◆ **Action item**
Below are some records; find each line that carries the word "header" and copy it.

**** Dataset

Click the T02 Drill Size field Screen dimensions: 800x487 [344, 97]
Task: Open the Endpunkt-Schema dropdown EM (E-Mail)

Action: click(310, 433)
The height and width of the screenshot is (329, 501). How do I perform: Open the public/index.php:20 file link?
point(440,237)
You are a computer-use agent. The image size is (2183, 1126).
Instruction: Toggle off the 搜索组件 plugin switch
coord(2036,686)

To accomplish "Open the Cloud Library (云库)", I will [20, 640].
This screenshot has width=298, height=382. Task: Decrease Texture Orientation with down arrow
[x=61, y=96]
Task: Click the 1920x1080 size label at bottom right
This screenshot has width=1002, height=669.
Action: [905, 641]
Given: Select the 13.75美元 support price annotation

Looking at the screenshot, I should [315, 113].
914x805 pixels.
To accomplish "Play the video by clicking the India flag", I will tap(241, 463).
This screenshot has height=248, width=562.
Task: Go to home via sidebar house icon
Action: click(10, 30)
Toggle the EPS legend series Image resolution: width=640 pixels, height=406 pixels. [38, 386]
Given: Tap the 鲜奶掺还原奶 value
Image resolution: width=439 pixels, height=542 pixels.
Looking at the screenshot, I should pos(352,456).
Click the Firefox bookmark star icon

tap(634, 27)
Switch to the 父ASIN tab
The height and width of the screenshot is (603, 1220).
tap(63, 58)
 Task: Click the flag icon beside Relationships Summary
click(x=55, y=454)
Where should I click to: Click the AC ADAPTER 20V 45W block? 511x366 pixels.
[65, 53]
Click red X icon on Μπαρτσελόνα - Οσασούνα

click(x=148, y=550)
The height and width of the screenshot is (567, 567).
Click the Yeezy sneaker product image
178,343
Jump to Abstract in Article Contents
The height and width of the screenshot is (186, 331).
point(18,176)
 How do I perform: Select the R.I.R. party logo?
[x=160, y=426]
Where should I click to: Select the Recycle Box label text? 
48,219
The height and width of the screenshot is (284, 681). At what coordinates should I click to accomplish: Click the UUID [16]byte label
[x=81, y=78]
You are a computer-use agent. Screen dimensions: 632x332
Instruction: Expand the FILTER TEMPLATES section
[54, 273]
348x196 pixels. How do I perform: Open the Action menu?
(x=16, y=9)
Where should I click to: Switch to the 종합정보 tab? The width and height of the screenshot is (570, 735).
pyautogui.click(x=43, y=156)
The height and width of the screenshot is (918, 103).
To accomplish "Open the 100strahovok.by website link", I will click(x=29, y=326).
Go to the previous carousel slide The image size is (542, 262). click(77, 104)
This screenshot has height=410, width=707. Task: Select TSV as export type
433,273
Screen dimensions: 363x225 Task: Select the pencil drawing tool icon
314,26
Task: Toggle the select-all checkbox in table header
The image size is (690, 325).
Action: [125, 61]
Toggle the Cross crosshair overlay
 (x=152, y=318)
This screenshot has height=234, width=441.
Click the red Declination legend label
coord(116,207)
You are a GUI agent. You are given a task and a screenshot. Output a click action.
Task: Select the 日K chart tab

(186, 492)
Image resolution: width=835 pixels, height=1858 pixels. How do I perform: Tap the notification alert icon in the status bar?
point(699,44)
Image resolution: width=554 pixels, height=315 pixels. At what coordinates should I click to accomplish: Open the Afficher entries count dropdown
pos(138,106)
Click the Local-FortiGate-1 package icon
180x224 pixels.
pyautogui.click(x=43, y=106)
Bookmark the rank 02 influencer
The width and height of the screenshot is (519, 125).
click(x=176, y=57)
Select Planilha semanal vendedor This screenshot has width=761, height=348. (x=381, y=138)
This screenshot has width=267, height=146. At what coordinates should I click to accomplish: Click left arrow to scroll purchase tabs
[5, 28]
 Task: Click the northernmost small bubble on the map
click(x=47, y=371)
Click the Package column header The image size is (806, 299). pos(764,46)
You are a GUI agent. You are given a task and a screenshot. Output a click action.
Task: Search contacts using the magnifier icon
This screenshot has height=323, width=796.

********

◆ **Exercise output**
Task: Toggle the select-all checkbox in table header
Click the Package column header The image size is (806, 299). pos(764,46)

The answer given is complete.